The deal, which Tesla officials did not immediately respond to a request for comment on Thursday, would give the company a bigger footprint than its current fleet of more than 1,000 stores, allowing it to tap into the network of stores and agents to further expand its sales force, said the people, who asked not to be identified because the talks are private.
The two-year agreement could allow Tesla to sell vehicles directly to its dealerships at prices comparable to the current prices that dealers typically charge for comparable models, the people said.

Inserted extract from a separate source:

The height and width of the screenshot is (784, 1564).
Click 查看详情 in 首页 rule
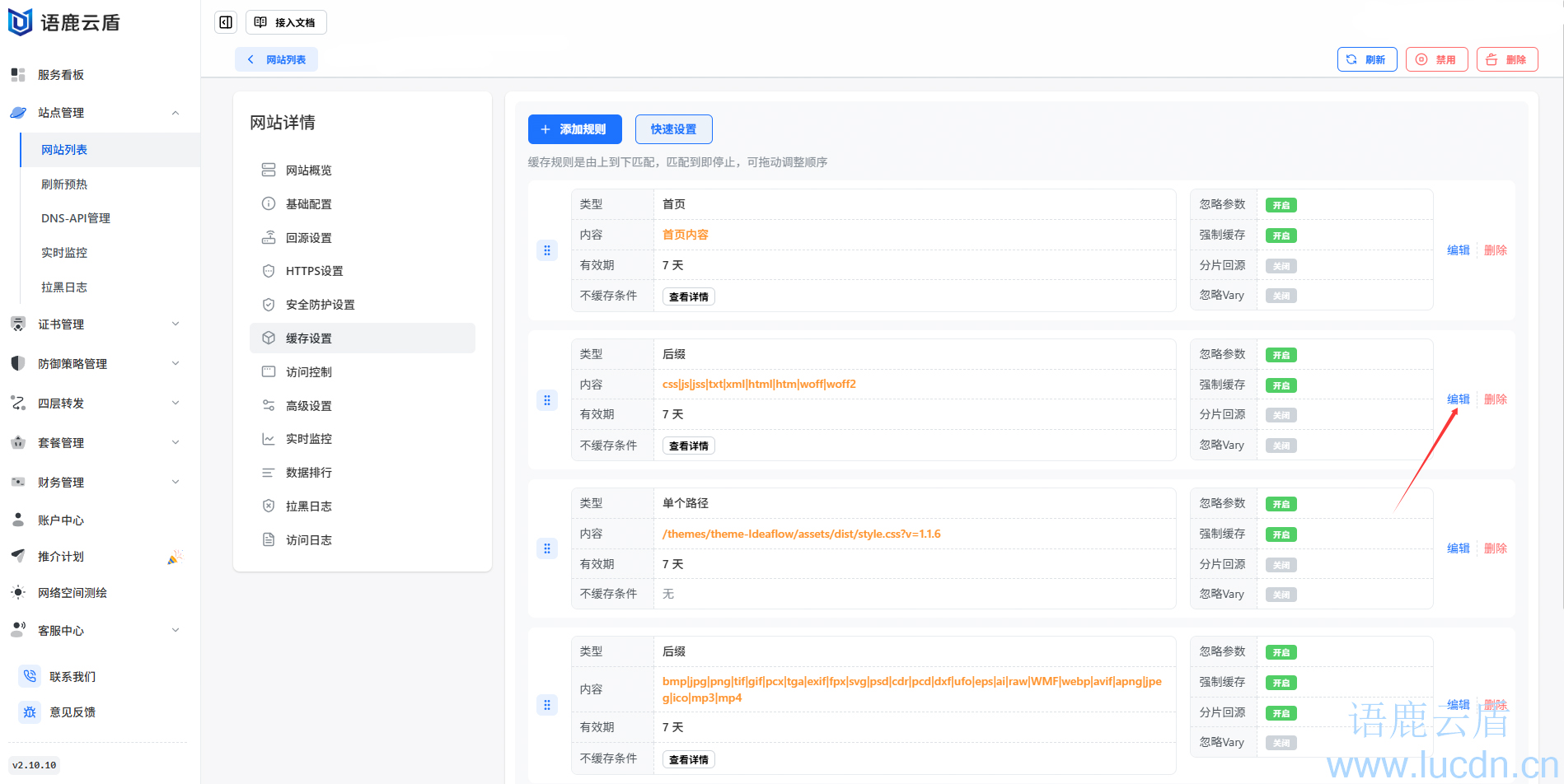point(688,296)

The company’s sales and service team, which includes about 40 employees, has also received a $10 million boost under the agreement, these people said, and it is considering an additional $10 billion in capital.
Tesla has said it will seek to use the lease to expand its retail footprint, including opening a store in each of its cities.
The company said it also has plans to sell its cars directly to the public through the company’s Autopilot software.
The new agreement with GM, the largest U.S. automaker by sales, would help the company retain more of its inventory in its stores and potentially increase sales to consumers who may not normally buy vehicles from the company, the two people said on the condition of anonymity because they were not authorized to discuss the matter publicly.GM has been looking to expand sales and serve customers in its largest markets, but has struggled to keep up with Tesla’s rapid growth.
It has leased about 5,500 stores for about $10.6 billion.
The deals come as the auto industry struggles with a weak labor market, a weak auto-parts market and low sales of the Chevrolet Volt plug-in hybrid and Nissan Leaf.
Tesla, which reported a net loss of $3.4 billion for the first quarter, said it expects to post a profit of about $20 million for the year, and expects the sales loss to be offset by higher costs for its services and sales.
The Tesla and GM leases are expected to be effective from July 1, 2018, according the people familiar.
Tesla is also expected to receive cash payments of about 3 percent of its adjusted earnings for the next six months.
The auto industry has been working on a new auto-lease program that will allow Tesla and its affiliates to lease up to 25,000 vehicles, but the talks broke down in August.
The two sides have been discussing a new program for several months, according and are expected soon to finalize a new deal, said one of the people.